Switch "coordinates" to "position" in the items, starting at the line that contains "How do I perform: Select motorbike camera 1?" and ending at the last item, and write out only those lines with everything else unchanged.

==================================================

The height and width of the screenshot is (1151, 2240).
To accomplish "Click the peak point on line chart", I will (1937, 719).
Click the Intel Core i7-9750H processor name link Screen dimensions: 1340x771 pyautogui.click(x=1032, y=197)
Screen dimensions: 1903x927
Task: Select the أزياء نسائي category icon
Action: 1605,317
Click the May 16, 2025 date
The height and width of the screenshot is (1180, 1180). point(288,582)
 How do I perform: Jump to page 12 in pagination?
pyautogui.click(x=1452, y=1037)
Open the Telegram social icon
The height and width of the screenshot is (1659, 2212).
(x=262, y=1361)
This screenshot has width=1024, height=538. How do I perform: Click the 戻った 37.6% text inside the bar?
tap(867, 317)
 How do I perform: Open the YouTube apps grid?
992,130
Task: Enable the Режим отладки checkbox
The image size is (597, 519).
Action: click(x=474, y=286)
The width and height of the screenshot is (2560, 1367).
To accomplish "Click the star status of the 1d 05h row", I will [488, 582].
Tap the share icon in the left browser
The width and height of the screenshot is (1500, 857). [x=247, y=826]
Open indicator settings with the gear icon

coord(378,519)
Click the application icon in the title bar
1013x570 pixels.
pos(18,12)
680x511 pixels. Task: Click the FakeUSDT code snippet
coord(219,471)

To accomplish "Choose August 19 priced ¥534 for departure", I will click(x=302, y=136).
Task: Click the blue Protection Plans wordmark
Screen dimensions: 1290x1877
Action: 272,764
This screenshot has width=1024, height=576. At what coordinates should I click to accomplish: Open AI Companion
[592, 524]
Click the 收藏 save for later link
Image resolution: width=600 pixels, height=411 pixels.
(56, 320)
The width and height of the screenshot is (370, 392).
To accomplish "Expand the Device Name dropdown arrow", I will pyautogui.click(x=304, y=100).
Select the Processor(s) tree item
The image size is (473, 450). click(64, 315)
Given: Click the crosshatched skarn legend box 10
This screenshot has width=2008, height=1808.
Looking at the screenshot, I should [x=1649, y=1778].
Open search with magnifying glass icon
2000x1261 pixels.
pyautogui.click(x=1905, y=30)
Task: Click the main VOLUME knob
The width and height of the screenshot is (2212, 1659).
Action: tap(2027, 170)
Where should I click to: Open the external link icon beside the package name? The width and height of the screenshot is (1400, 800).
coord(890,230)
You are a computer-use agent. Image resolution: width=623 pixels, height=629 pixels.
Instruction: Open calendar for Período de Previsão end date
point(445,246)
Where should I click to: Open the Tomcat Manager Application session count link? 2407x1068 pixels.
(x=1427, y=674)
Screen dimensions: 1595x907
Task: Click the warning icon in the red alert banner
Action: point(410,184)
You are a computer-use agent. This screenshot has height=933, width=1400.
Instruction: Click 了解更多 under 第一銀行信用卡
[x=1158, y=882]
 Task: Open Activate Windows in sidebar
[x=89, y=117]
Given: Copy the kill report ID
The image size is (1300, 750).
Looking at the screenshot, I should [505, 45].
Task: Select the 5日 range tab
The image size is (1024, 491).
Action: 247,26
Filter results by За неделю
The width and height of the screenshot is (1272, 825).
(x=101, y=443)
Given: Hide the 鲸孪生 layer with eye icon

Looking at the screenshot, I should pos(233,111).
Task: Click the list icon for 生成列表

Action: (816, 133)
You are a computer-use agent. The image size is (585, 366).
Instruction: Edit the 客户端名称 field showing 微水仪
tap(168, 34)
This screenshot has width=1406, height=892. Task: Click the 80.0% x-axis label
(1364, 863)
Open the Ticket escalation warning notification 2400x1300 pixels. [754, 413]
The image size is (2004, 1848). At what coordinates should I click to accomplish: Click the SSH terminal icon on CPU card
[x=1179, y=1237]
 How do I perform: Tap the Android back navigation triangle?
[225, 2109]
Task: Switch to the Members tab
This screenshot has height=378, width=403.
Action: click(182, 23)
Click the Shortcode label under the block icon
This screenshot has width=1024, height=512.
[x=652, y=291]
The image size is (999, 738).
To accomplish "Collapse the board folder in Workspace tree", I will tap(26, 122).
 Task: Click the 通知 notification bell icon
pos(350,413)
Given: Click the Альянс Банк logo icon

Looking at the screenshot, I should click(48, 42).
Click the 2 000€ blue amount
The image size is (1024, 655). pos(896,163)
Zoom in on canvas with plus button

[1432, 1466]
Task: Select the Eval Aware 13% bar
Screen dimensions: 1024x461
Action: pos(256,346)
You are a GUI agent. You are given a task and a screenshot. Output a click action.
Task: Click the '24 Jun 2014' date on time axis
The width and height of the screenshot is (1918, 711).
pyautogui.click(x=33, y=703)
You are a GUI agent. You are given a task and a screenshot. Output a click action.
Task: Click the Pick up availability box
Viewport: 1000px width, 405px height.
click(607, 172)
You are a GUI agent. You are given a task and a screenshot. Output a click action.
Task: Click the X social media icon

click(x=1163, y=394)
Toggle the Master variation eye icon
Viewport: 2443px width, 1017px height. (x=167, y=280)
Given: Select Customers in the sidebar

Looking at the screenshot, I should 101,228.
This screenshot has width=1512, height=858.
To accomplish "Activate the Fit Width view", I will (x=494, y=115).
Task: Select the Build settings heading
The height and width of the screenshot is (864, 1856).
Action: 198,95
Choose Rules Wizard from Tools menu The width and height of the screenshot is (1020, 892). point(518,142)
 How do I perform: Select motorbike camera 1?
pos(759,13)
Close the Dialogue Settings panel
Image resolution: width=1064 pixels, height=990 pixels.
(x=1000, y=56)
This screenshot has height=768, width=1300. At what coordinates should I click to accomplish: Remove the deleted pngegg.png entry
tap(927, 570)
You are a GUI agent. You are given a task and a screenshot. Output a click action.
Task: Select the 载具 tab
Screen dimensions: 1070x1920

==================================================

▶ [RESULT OF THE TASK]:
 How do I perform: Select motorbike camera 1?
pos(759,13)
Close the Dialogue Settings panel
Image resolution: width=1064 pixels, height=990 pixels.
(x=1000, y=56)
This screenshot has height=768, width=1300. At what position should I click to accomplish: Remove the deleted pngegg.png entry
tap(927, 570)
You are a GUI agent. You are given a task and a screenshot. Output a click action.
Task: Select the 载具 tab
Screen dimensions: 1070x1920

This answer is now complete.